Pastor Terry Jones had planned to burn copies of the Koran on Saturday on the ninth anniversary of the September 11, 2001 terrorist attacks. But Jones said he was dropping the plans in exchange for the possibility of relocating the planned construction of the mosque.
More than 2,500 Americans died in the terrorist attacks on the World Trade Center.
"We have agreed to cancel our event on Saturday," Jones said, adding that he accomplished his goal. "The American people don't want the mosque there and of course Muslims do not want us to burn their Koran."
Jones spoke to reporters in Gainesville, Florida, the site of the his Dove World Outreach Centre, which has a congregation of about 50 people.
The New York imam, Feisal Abdul Rauf, planned to build the mosque and Islamic cultural centre, which sparked some controversy because of the close proximity to the site of the terrorist attacks on the World Trade Center.
Jones said he planned to fly to New York on Saturday to meet with Rauf. There was no immediate confirmation from Rauf of a deal with Jones.
The meeting was mediated by Muhammad Musri of the Islamic Society of Central Florida who appeared with Jones. Musri said burning the Koran would have been "a clear provocation" to Muslims and said he was grateful Jones backed off.

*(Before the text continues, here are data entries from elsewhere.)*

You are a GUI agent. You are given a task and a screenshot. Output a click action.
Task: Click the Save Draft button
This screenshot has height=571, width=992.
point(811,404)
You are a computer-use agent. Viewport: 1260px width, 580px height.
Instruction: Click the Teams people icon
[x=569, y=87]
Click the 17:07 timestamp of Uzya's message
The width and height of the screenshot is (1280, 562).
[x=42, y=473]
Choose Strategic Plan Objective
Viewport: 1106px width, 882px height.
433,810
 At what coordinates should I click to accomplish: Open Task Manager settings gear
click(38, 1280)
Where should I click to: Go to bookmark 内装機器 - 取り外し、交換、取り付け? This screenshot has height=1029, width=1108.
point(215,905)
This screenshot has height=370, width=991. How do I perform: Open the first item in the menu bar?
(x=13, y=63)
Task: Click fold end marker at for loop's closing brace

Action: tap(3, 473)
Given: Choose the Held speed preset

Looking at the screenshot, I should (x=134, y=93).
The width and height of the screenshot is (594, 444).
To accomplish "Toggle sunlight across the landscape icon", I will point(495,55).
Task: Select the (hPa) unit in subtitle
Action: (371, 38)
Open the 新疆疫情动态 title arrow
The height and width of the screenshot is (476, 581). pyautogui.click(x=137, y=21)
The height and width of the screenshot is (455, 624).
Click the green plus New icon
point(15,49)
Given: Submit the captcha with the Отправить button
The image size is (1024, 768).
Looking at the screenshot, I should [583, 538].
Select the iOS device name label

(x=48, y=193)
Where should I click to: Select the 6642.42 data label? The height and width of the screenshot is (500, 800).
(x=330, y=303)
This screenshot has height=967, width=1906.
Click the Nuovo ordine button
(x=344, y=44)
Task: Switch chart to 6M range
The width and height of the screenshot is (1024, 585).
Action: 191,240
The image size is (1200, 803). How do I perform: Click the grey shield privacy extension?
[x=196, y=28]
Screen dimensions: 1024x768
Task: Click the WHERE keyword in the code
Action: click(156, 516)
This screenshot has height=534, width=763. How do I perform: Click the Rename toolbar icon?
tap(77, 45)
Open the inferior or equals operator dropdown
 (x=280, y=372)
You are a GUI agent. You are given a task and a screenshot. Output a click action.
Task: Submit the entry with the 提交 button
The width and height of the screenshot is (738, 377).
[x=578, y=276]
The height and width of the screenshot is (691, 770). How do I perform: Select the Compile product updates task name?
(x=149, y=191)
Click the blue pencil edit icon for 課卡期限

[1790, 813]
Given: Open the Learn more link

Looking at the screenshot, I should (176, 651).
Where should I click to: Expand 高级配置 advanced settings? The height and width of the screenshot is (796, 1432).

"I want to thank him for making the decision today to defuse the situation and bring to a positive end what has become the world over a spectacle that no one would benefit from except extremists and terrorists," Musri said.
Jones was widely condemned for the plans from US officials who considered it an outrage but were also concerned burning the Koran would cause violent reprisals against US soldiers in Muslim nations as well as American diplomats and citizens overseas. They were also concerned it would fuel Islamic extremism.
US President Barack Obama weighed in on Thursday, saying it would be a "recruitment bonanza for al-Qaeda." US Secretary of State Hillary Rodham Clinton denounced the plans and said it did not represent American values. Several US officials referred to Jones and his congregation as a "fringe" group and urged the media to ignore him.